▶ _JOB_: Put the lines from the one containing "You are a computer-use" up to and including the one containing "Instruction: Tap the trash delete icon" into a Markdown table with the columns Row and Line. Number each row and omit blank lines.

▶ _DATA EXTRACT_:
____
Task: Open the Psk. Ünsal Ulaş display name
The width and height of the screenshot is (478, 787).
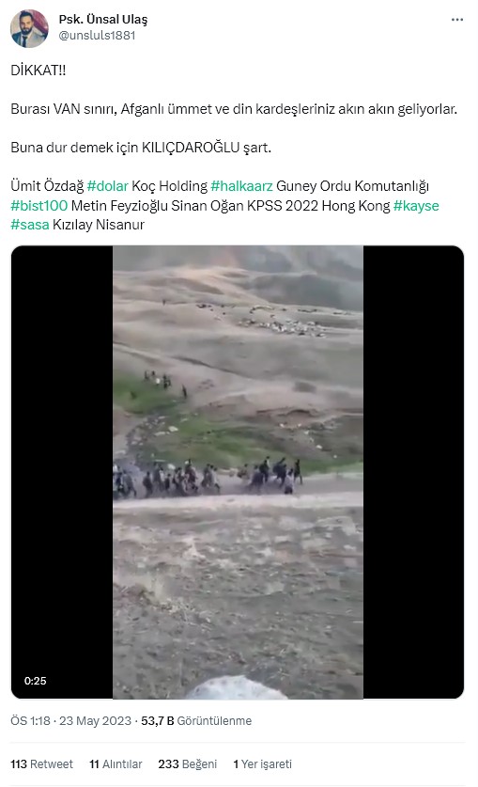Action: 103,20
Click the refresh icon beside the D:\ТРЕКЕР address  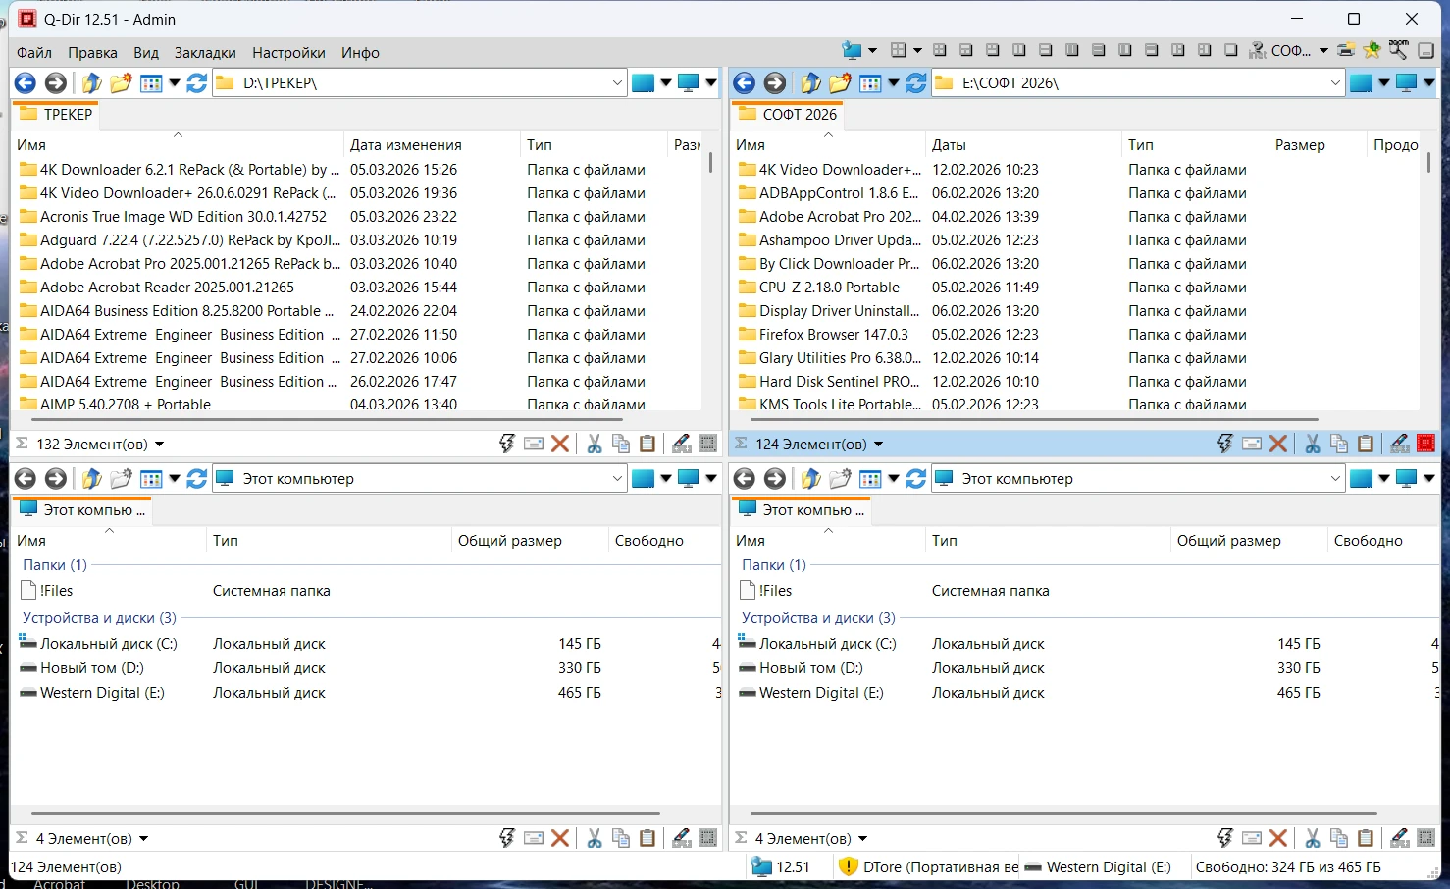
____
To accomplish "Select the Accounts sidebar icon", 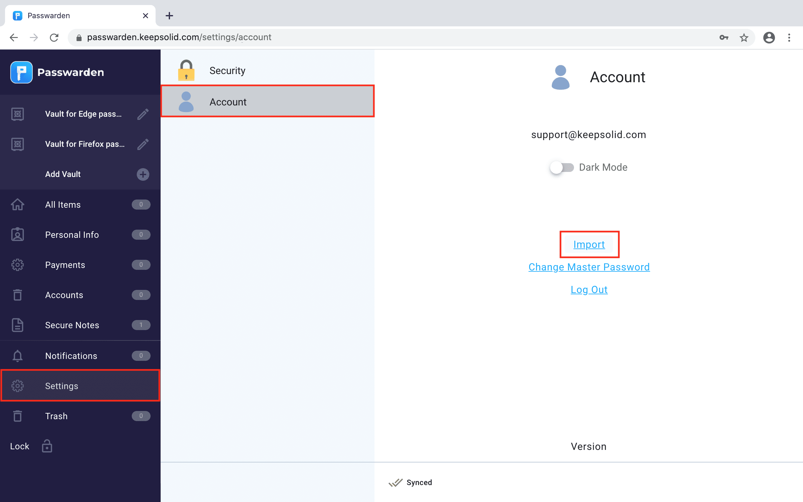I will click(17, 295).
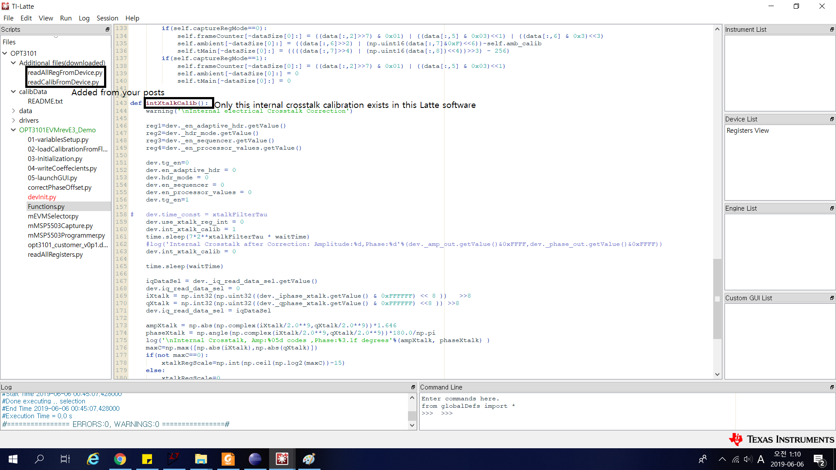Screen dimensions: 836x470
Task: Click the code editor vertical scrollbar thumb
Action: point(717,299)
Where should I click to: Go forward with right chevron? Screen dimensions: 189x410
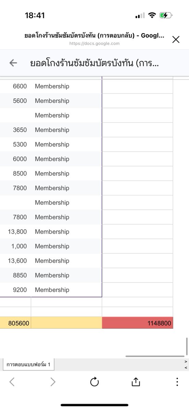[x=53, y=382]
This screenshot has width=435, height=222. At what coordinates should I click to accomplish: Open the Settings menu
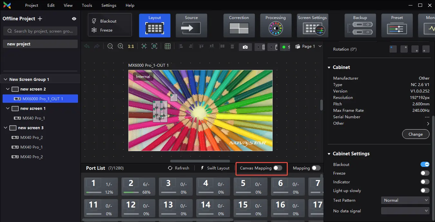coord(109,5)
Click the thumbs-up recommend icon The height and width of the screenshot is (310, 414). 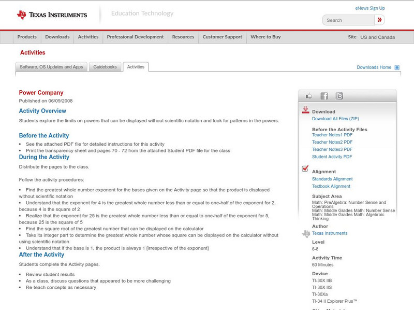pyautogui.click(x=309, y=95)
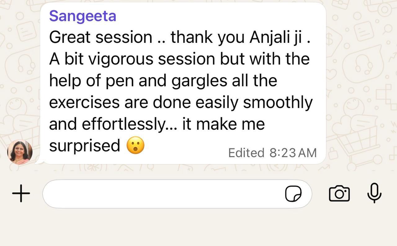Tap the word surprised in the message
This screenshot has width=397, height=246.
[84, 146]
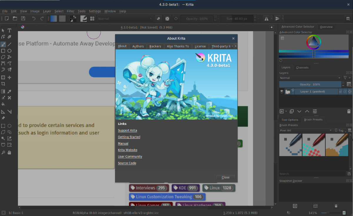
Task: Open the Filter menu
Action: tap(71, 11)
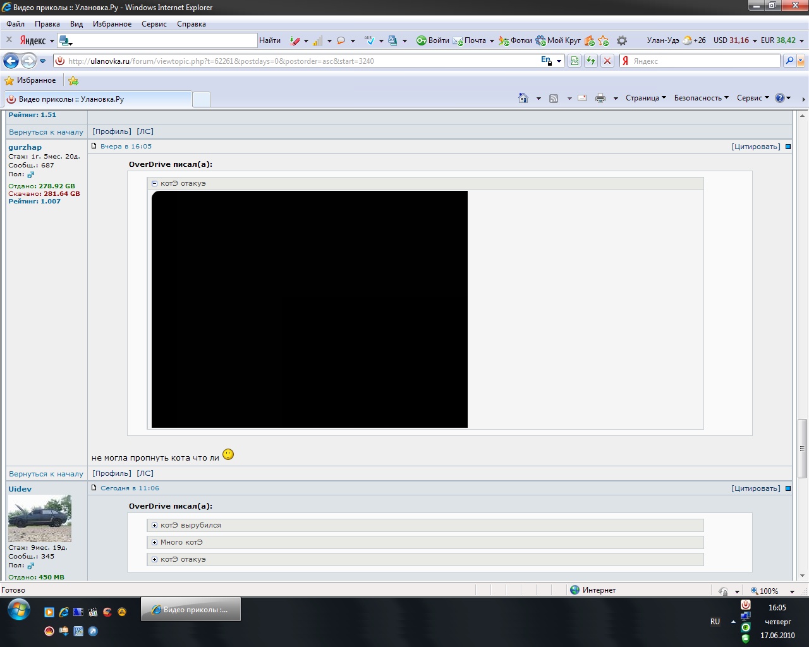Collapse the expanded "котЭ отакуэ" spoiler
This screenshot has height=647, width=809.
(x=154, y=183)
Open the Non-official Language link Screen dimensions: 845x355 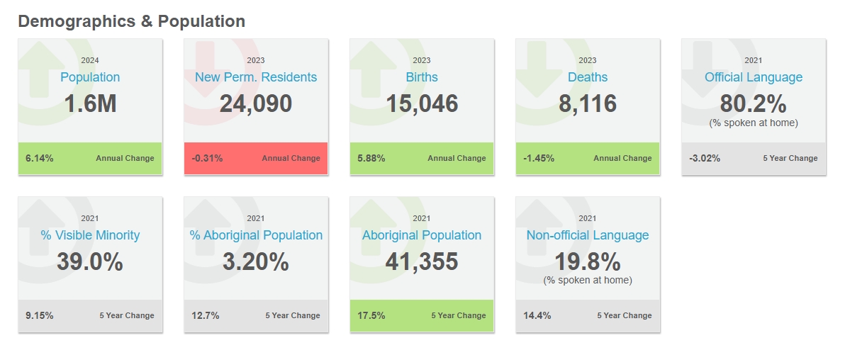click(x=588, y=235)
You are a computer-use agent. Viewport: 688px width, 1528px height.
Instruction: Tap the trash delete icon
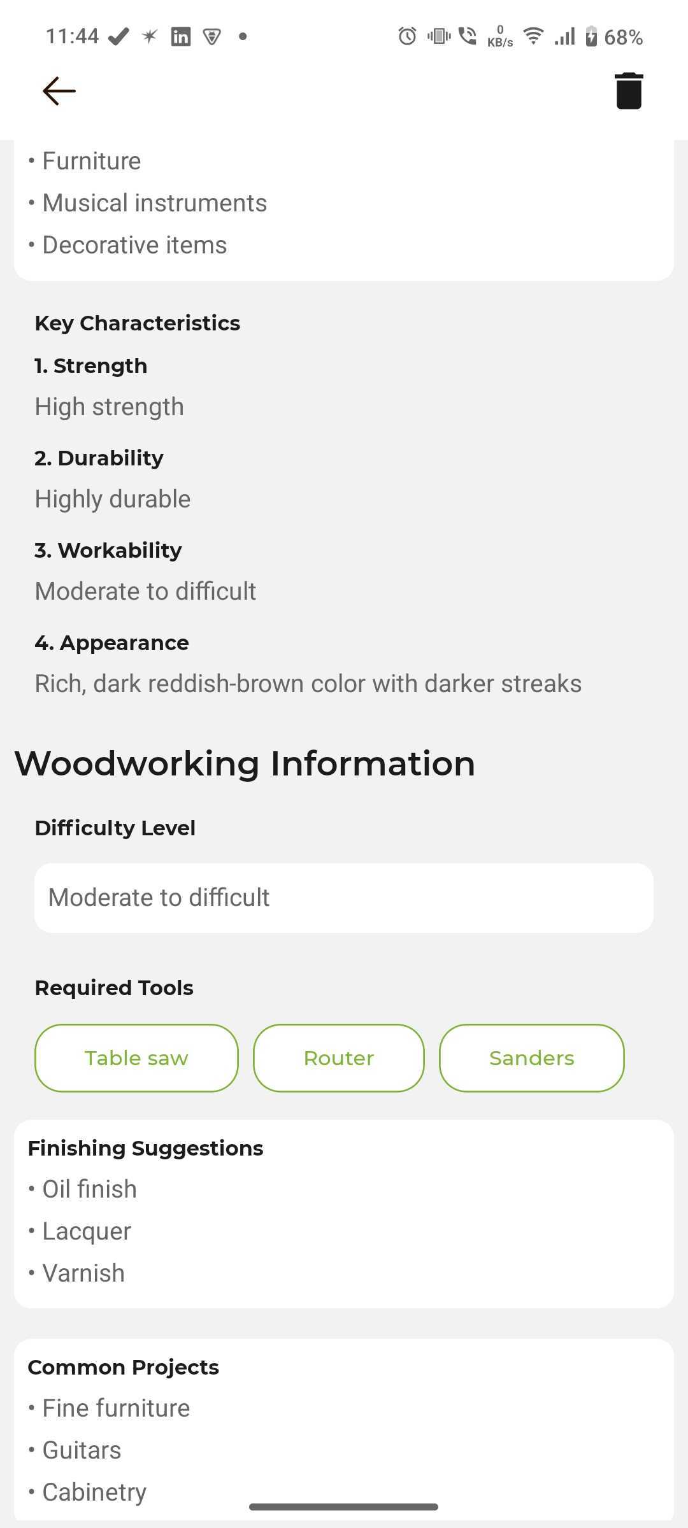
____
▶ _OUTPUT OF THE EXERCISE_:
| Row | Line |
|---|---|
| 1 | You are a computer-use agent. Viewport: 688px width, 1528px height. |
| 2 | Instruction: Tap the trash delete icon |